What is less clear is exactly how glial cells induce the hyper-excitable state in pain-signalling neurones. Several candidate mechanisms have been proposed on the basis of preclinical studies. These include the release of classical inflammatory cytokines (IL1b, TNFa, IL6) from glial cells; the release of BDNF by activated microglia; the activation of glial cells by neuregulin acting on Erb receptors, or by ATP acting on P2X receptors, or the chemokines CCL2 or CCL21 acting on their cognate receptors. Most recently CSF1 released from damaged sensory nociceptors has been implicated in driving abnormal glial responses via the adaptor protein DAP12 (Guan et al., 2016). The majority of these mechanisms have been identified in animal models of neuropathic pain associated with traumatic nerve injury. While such injuries do cause neuropathic pain in humans, they account for only a very small number of cases. This proposal therefore aims at exploring neuron-glial interactions in forms of neuropathic pain more commonly found in the clinic, such as chemotherapy-induced pain.
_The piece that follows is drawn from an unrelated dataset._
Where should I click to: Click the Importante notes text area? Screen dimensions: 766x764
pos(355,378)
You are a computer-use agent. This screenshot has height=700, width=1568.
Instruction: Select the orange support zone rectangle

A need for better clinical outcomes has also heightened interest in the use of physiologically relevant human cells in the drug discovery process. Human induced pluripotent stem cells (hiPSC) may offer a relevant, robust, scalable, and cost effective model of human disease physiology. Combined with cell-based high-content screening (HCS) assays they could become an extremely attractive alternative to traditional in vitro testing in pharmaceutical drug development. Small molecules could be screened in a high-throughput fashion in a clinically relevant system to identify novel therapeutic compounds with maximum efficiency. Currently this system still remains to be widely adopted, primarily because deriving sensory neurons and glial cells from hiPSC is challenging, as is combining them with high throughput screening technologies HCS. Our team of experts is in a unique position to overcome these final hurdles and put this transformative technology to use for the screening of novel analgesics.